With Learning at Work Week coming up, we thought we’d take this opportunity to explore why employee training is so important. First let’s understand why training is necessary. While it’s increasingly common for progressive employers to hire for personality and enthusiasm over hard skills, and offer training on the job, no business would purposefully hire new staff that are unqualified or under-qualified without an intention to train them. However, circumstances and roles change over time, meaning that many members of staff could be working in roles that they have not had adequate training to fulfil successfully. Perhaps technology means the way they were trained is no longer relevant, or they’ve been promoted up within a business and have only learned on the job about what they are supposed to be doing.
In these contexts, employees are in a sink or swim scenario. They need to complete a task without knowing, explicitly, how it ought to be done. So they figure out their own way. Most of the time this works but, just because you’ve got the job done, it doesn’t mean you’ve done it in the best or most efficient way. Now, imagine you have ten members of staff who all either figured out their own way of doing Task A, or were shown how an existing member of staff completed it. You could have up to ten different ways of completing Task A, each with their own speed, variability and success rates. That doesn’t seem a sensible way of working, but it happens in all businesses because training costs money and the need for training isn’t always immediately obvious.
So let’s explore why employee training is so essential.
Training improves productivity
One of the issues that most affects productivity is variability. The more variable your processes, the more waste you have in them – wasted time, wasted money, wasted resources. This stops employees from being as productive as possible, and ultimately impacts the customer.
The only way to address this is to standardise processes, and for processes to be standardised, staff need to be trained to do things the same way.
However, it’s not just standardisation that makes businesses that invest in employee development more productive. Recent figures show that 25% of people leaving a role, do so because of a lack of training opportunities. Training not only makes employees more confident in their ability to perform their role, but it also indicates to them that their employer values them and is willing to invest in their future.
Staff that are happier in their roles, are more productive. Which is why you should care about staff morale.

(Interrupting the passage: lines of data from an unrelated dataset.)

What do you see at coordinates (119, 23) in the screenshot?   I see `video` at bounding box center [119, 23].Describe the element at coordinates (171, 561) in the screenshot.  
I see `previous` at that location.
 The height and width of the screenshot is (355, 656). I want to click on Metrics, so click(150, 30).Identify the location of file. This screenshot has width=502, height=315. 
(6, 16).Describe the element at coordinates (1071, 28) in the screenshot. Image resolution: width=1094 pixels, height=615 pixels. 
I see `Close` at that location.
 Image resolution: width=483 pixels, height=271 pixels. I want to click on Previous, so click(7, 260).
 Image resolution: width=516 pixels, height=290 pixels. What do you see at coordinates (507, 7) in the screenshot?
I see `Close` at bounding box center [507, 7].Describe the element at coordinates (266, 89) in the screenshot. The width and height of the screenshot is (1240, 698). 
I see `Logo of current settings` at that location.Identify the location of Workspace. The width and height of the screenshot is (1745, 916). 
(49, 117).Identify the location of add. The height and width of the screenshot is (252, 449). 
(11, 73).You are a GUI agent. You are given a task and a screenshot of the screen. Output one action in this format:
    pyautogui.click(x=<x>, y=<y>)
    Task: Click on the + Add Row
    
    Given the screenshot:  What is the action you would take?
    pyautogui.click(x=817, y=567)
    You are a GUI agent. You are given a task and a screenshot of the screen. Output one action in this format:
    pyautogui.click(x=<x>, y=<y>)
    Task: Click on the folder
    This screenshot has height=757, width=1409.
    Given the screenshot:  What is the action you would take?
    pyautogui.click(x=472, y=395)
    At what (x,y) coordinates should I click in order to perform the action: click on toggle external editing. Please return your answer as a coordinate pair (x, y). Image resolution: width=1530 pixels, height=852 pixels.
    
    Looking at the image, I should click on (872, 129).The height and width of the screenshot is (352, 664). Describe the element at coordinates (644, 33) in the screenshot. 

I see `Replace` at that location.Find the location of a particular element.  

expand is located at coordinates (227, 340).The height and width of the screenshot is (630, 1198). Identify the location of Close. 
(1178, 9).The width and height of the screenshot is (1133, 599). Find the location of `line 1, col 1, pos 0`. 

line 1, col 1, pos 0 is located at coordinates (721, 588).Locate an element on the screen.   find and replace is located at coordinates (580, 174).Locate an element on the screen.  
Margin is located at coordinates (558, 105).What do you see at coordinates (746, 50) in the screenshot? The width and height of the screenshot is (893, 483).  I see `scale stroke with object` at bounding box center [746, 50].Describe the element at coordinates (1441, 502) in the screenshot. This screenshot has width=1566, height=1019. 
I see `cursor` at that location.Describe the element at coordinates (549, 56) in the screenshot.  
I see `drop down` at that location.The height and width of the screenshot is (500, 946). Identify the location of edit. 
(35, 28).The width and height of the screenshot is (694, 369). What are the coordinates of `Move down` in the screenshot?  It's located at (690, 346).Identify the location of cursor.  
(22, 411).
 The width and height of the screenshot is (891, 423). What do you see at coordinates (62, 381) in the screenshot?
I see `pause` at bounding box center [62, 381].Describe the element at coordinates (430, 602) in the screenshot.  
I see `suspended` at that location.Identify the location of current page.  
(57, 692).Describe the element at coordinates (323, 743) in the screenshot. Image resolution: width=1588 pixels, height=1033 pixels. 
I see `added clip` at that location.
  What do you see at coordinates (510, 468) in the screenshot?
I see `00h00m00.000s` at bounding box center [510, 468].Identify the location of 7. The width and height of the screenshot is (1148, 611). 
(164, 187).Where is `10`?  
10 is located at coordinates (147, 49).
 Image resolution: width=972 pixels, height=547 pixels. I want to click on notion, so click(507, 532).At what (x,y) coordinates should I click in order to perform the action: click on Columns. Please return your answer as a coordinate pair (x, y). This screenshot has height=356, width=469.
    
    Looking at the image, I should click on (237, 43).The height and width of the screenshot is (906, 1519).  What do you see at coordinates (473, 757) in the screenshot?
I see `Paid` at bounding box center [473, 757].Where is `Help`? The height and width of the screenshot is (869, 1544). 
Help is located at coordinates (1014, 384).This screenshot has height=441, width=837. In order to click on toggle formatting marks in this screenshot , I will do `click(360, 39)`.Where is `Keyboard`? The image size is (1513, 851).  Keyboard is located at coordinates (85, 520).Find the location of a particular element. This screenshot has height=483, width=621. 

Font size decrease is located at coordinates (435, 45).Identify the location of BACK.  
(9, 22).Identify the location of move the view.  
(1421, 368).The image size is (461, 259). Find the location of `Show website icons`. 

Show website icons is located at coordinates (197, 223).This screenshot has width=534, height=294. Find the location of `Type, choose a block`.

Training improves staff morale
A recent study by the University of Warwick found that happy staff are 12% more productive than average, while unhappy staff saw a productivity slump of 10%. Training has a huge impact on morale, and it’s not hard to see why. Training shows you value them as an employee, it makes them more confident in their abilities, which can boost their self-esteem and independence. Plus, the change of pace and environment from attending training can give employees a boost when they return to work.
This increased morale can save businesses money too – happier staff are less likely to leave, reducing staff turnover. Keeping invigorated staff in their role, and giving them confidence increases creativity and innovation which in turn leads to –
Training improves your competitive advantage
It’s no surprise that some of the best companies in the world have competitive staff reward and training schemes. Successful companies recognise that they need to support their staff to grow in their role, and by doing so they are investing in the future of the company itself. Training helps organisations plan for uncertainty. A well-trained workforce, one where there are a number of people who can complete each task, are more flexible and able to cope with absences through sickness or staff turnover. This means a smaller impact on the business, and the remaining staff, which is crucial for succession planning.
Plus, with the right learning and development schemes there’s no guesswork as to whether a training course is worth the money – you simply work out the return yourself. While this is easy for training courses such as Lean Six Sigma where certification requires the completion of a successful improvement project or two (with an average ROI of 7:1 for Black Belts in the first 12 months) it is possible to measure ROI for any training course. Like any investment, you should only put your money in if you can be sure you’ll see a return; but with well-trained, confident, empowered staff providing increased productivity, increased morale, higher levels of innovation – it would be hard not to.
So I suppose the real question is, why wouldn’t you want to invest in employee training?